Ciononostante, a questa esortazione va incontro l’immensa disuguaglianza sociale tra le famiglie che si è fatta più evidente nel contesto di una società organizzata sull’aggregazione del valore. Quando si trattava di soddisfare i bisogni elementari delle persone nell’ambito dell’alimentazione, la casa e l’abbigliamento, le differenze sociali avevano una misura più specifica e limitata. Trattandosi però dell’aggregazione di valore, le differenze sociali si sono acutizzate, specialmente per la mancanza di sviluppo del capitale umano nel seno della famiglia. Si tratta di un fenomeno mondiale che non influisce solamente i paesi poveri e emergenti, ma anche le società più sviluppate. Anche quando esistono politiche destinate a soddisfare l’uguaglianza delle opportunità, praticamente in tutti i paesi, gli incentivi economici e monetari non si sono dimostrati sufficienti per invertire la disuguaglianza. D’altra parte, i cambiamenti nella struttura demografica delle società occidentali hanno posto severe restrizioni alla capacità degli Stati di assicurare il benestare delle famiglie.

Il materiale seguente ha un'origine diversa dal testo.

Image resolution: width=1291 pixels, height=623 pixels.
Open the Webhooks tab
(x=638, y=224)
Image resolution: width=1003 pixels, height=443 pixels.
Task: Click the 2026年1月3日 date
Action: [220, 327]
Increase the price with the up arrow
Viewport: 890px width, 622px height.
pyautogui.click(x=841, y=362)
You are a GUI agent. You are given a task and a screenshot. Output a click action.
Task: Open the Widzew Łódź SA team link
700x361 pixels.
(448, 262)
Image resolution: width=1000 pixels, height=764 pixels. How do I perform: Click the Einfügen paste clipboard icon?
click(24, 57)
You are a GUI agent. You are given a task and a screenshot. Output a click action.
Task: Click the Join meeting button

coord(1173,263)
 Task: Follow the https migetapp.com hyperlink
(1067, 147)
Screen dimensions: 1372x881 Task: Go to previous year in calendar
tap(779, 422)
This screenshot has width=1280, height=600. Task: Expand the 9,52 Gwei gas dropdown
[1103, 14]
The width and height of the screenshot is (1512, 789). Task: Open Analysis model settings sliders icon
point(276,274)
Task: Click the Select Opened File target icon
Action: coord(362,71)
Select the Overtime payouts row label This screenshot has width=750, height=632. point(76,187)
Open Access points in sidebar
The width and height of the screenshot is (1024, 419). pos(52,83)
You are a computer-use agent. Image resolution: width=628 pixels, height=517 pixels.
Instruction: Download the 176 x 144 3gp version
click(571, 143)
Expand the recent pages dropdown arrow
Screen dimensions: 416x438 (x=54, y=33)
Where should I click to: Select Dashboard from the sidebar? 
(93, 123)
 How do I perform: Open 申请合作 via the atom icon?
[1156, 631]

Certamente le nuove tecnologie delle comunicazioni aiutano a mettere a disposizione di molte persone la conoscenza e l’informazione rilevante per il loro sviluppo. Il problema, però, nella società attuale non è la scarsità di informazione, ma il suo eccesso, che implica procedimenti e criteri di selezione che solo possono darsi in una persona educata con capacità di discernere e può favorire lo sviluppo dei suoi talenti e della sua vocazione. Siamo in presenza di una vera “emergenza educativa”, come l’ha chiamata il Papa, ed essa solo potrà risolversi con una rinnovata solidarietà inter-generazionale tra le persone, che donano sapienza e esperienza ai più giovani per aiutarli nella conquista della propria libertà interiore e nella scoperta della propria vita come vocazione. Se questa è stata sempre la principale sfida del lavoro nel seno della famiglia, il contesto sociale odierno le conferisce una drammaticità e un’urgenza molto più accentuate. La “carità nella verità” è il criterio ermeneutico che il magistero pontificio ci offre oggi per rinnovare la comunione nel seno delle famiglie e per orientare il lavoro umano allo sviluppo integrale delle persone.
Fonte: Zenit, il mondo visto da Roma.